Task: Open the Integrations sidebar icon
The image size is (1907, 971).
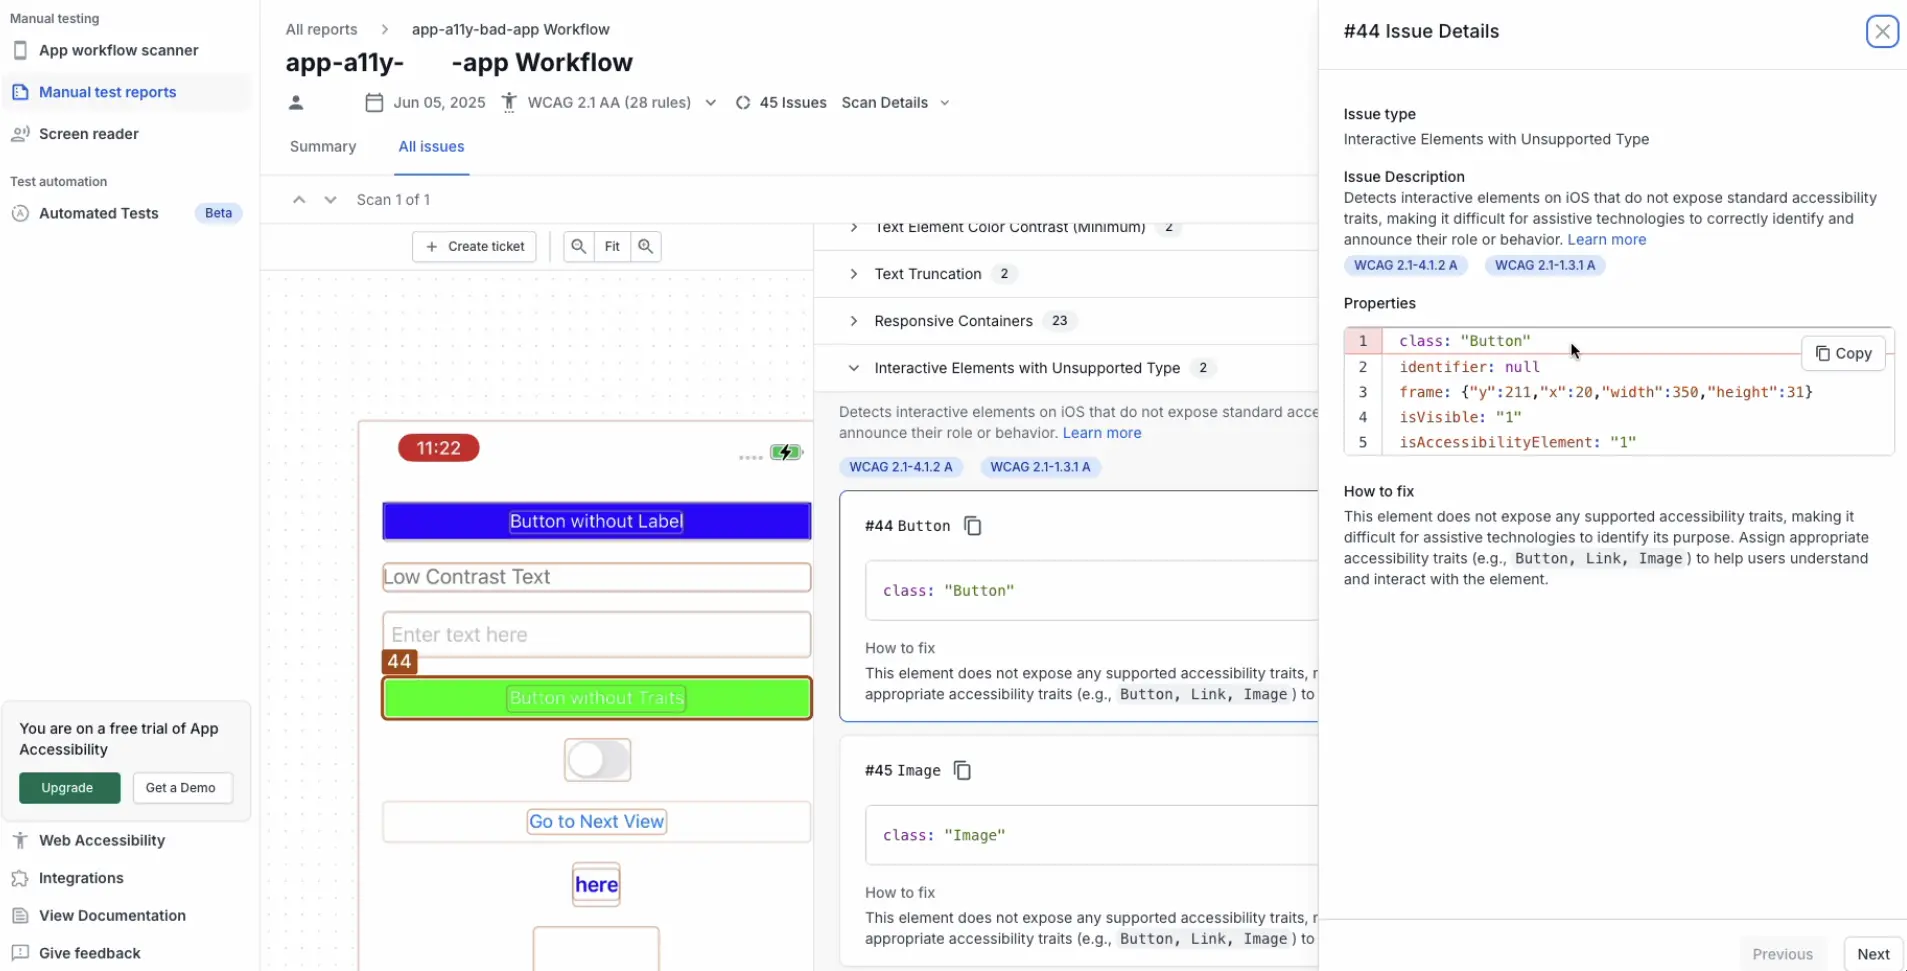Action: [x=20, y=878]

• • •

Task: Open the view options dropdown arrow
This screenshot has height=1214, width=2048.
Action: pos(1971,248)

• • •

▸ **Exercise directions**:
Find every line in the records above that holds the word "Task", and copy each one.

▸ **Result**:
Task: Open the Integrations sidebar icon
Task: Open the view options dropdown arrow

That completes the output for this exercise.